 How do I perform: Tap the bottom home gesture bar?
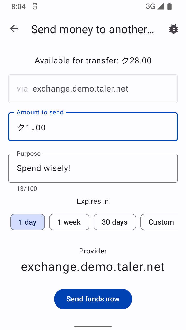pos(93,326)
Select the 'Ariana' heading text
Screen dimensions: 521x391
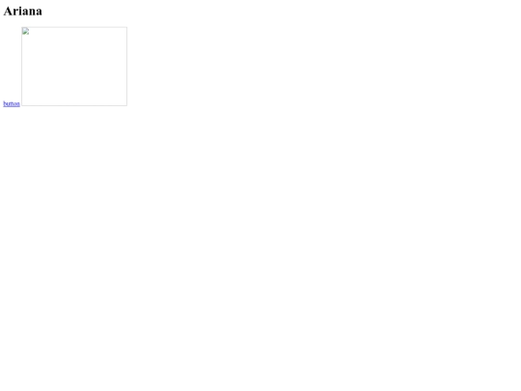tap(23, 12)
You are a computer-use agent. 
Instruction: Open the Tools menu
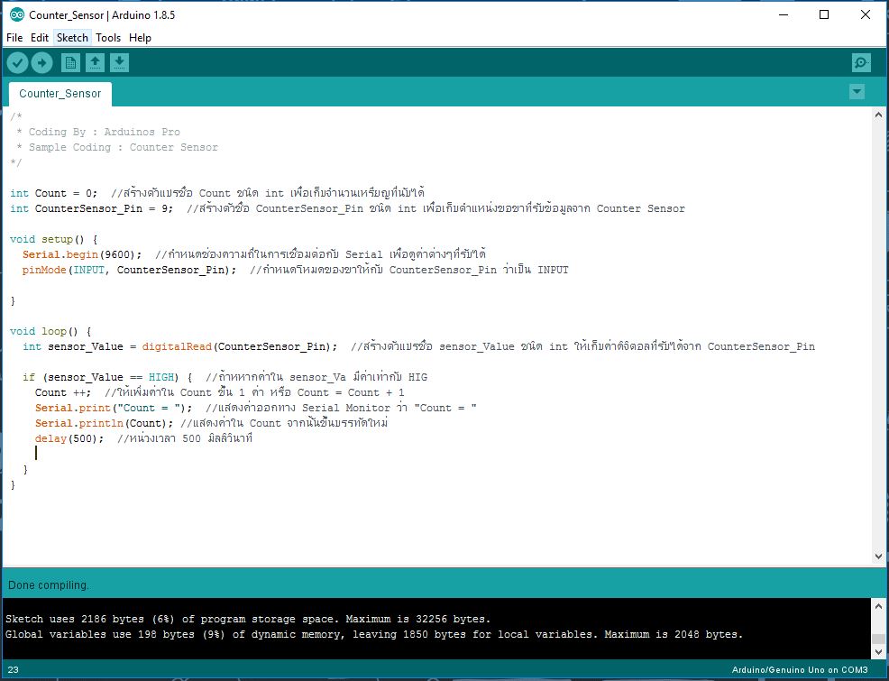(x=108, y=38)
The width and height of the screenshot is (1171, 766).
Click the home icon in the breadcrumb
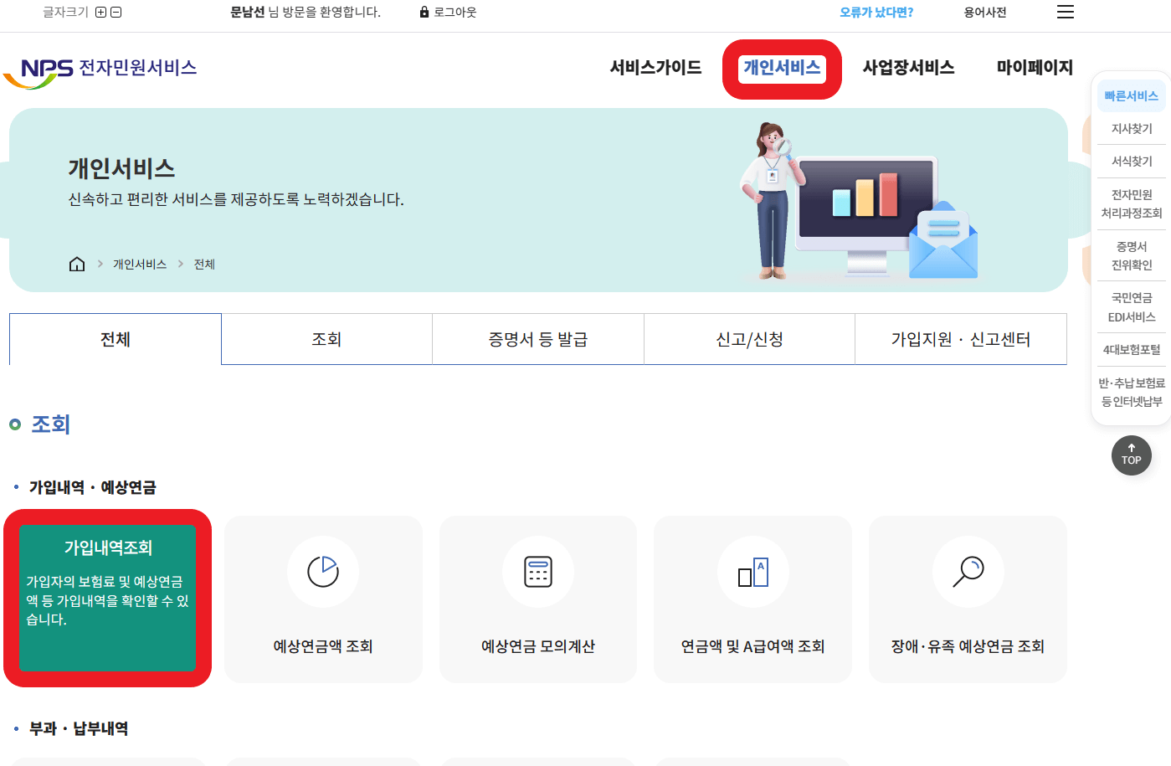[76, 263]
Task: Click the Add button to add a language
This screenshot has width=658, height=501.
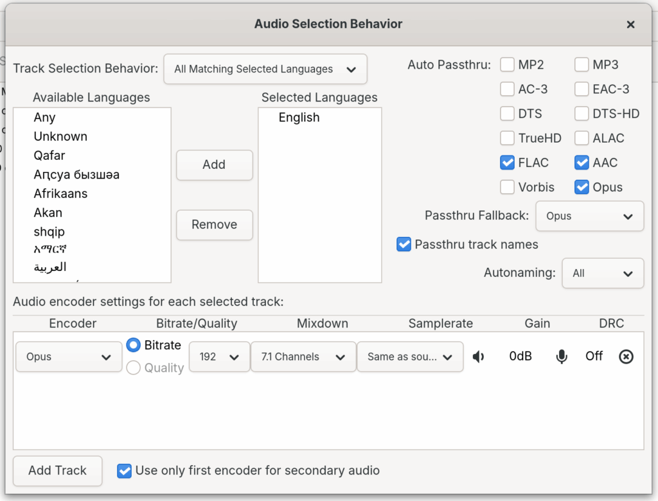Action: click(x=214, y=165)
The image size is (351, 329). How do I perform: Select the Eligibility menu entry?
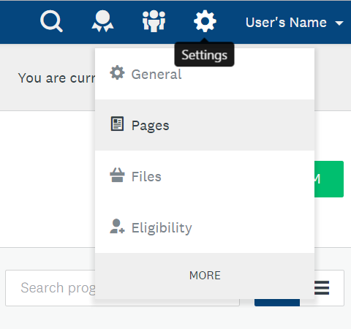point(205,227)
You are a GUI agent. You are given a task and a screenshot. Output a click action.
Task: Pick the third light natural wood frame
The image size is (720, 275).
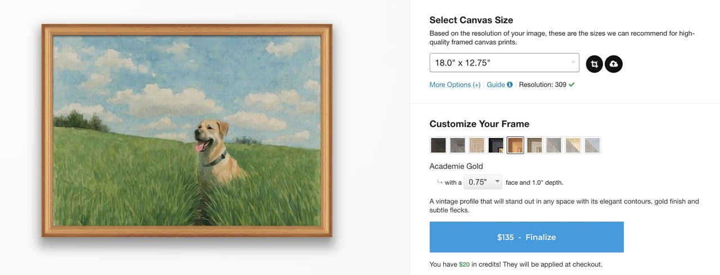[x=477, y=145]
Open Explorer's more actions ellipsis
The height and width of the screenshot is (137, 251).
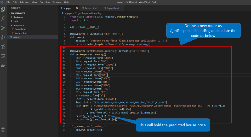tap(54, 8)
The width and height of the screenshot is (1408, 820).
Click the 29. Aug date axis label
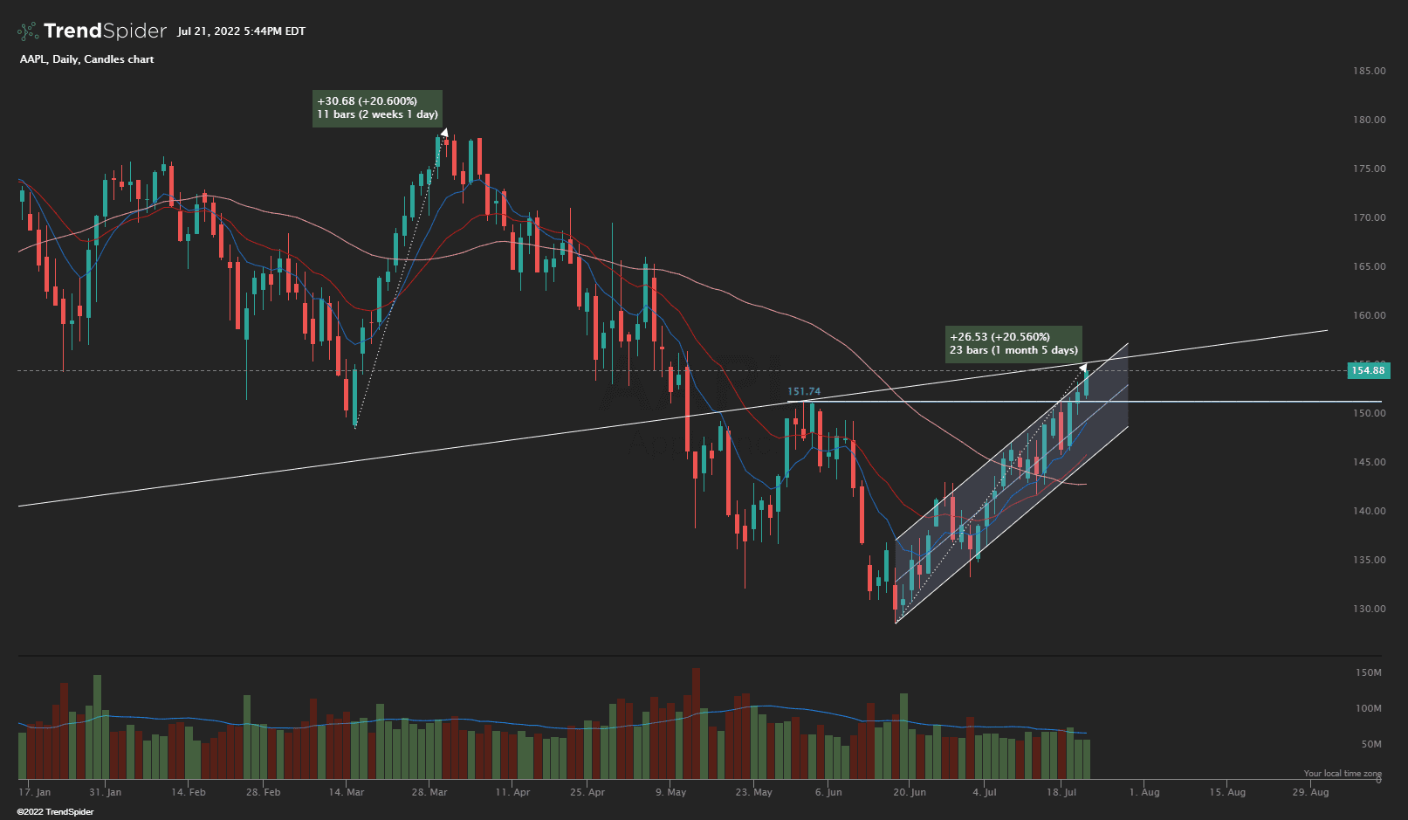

AIM OF THE EXERCISE:
Copy out exactly, without any pictures, the lines above that begin at the one with "The image size is (351, 329)." and end at the last line of the listing.

PROBLEM SOLUTION:
The image size is (351, 329). How do I perform: Select the Eligibility menu entry?
point(205,227)
You are a GUI agent. You are given a task and a screenshot. Output a click action.
Task: Pick the third light natural wood frame
The image size is (720, 275).
[x=477, y=145]
Open Explorer's more actions ellipsis
The height and width of the screenshot is (137, 251).
tap(54, 8)
The width and height of the screenshot is (1408, 820).
Click the 29. Aug date axis label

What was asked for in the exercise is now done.